Alerta a la violencia intragénero ¡Identifícala!

Cuando utilizamos el término “violencia intragénero” nos estamos refiriendo a la violencia que un miembro de una pareja LGBT ejerce sobre el otro miembro de la pareja.

Al igual que en las relaciones heterosexuales, el agresor o agresora busca el control y la sumisión de su pareja por medio de una posición dominante pudiendo recurrir para ello a la violencia física, psicológica, económica, sexual, ambiental… El objetivo fundamental, al igual que en la violencia de género, es el control y la dominación sobre el otro.

Suele existir como en todos los ciclos de violencia una escalada que va en aumento progresivo, desde gestos cariñosos y de amor hasta llegar de manera progresiva a una agresividad y control cada vez mayor que terminan aislando a la víctima. Este ciclo tiene tres fases:

Acumulación de tensión. En este momento se produce una sucesión de episodios que violncia intrageneroocasionan un constante incremento de la ansiedad y la hostilidad.

Eclosión aguda de violencia. Esta fase se caracteriza por la descarga de la violencia acumulada en la anterior etapa. Aquí el maltrato es totalmente desbordante.

Luna de miel o de arrepentimiento. Este período se caracteriza por una conducta de arrepentimiento y acercamiento del agresor a la víctima, pudiéndose comportar de manera cariñosa y disculparse,  mostrando culpabilidad por lo sucedido, aunque en ocasiones también existe una actitud de negación total.  Esta fase finaliza cuando se vuelve a la etapa de acumulación de tensión.

A diferencia de las relaciones heteroxesuales, la violencia intragéreno no sucede en torno al sexismo ni a la desigualdad de poder entre mujeres y hombre, sino que existen ciertas especificidades:

En muchas ocasiones, la vía para ejercer el control es el chantaje, que suele centrarse en hacer pública la condición homosexual del otro ya sea a familiares, amigos o en el entorno laboral (lo que se conoce como “outing” o “sacar del armario”), “si me dejas, les digo a todos que eres gay/lesbiana”. O incluso entre los hombres el contar que es seropostivo o padece VIH, algo muy íntimo y personal.

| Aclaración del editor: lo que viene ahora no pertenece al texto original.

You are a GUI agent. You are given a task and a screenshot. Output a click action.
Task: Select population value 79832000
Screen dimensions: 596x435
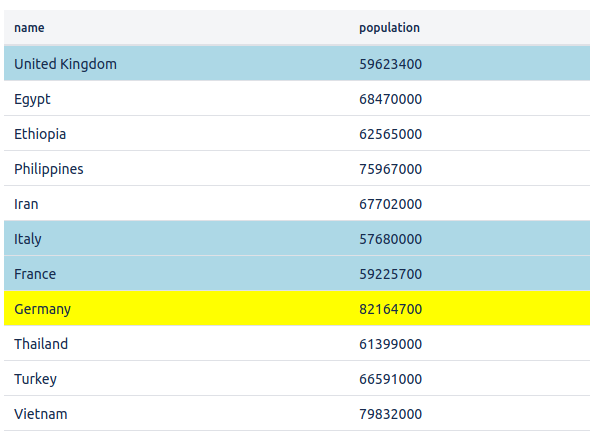click(x=390, y=414)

Violencia intrageneroOtro aspecto relevante que suele ocurrir es el ataque homófono o lesbófobo, amenazando constantemente a la otra persona con comentarios tipo “a los homosexuales nadie les quiere”; “No vas a tener apoyo en ningún sitio así que mejor que te quedes conmigo”. También a través de comentarios despectivos acerca de su aspecto físico. Este tipo de ataques homófobos ejercidos por una persona homosexual suelen ocurrir porque esa misma persona no acepta su propia condición homosexual ni sus sentimientos.

Como vemos, son las mismas formas de violencia que en la violencia de género, la constante denigración y la eliminación de la autoestima con lo que a nivel psicológico supone, además de incluir las especialidades ya mencionada. Sin olvidar a mayor escala la violencia física (golpes, palizas…)

Debido a la todavía cierta invisibilidad y estigmatización de las relaciones LGTB, la violencia intragénero es una realidad silenciada, no se conocen muchos casos fuera del colectivo y al mismo tiempo, no suelen existir muchas denuncian, aunque existen múltiples estudios que indican que la violencia en parejas LGTB ocurre en mayor porcentaje que en las parejas heterosexuales. Además, la víctima se expone a la posible homofobia de la persona que le pueda atender como policía, funcionario, juez…

Y para mayor invisibilidad, son pocos los casos que se difunden en los medios, quizás sólo en medios relacionados con el colectivo lo que supone un no reconocimiento de la víctima y una doble victimización, ser víctima de violencia y ser homosexual, existiendo vergüenza al contarlo y miedo al rechazo.

El hecho de que este tipo de violencia no sea reconocida ni respaldada legalmente como violencia en pareja tiene entre sus consecuencias que las víctimas no se identifiquen como tal y que por tanto exista una cierta normalización o no clara discriminación de este tipo de comportamientos. De ahí que se tiende a minimizar y a no tomarlo en serio.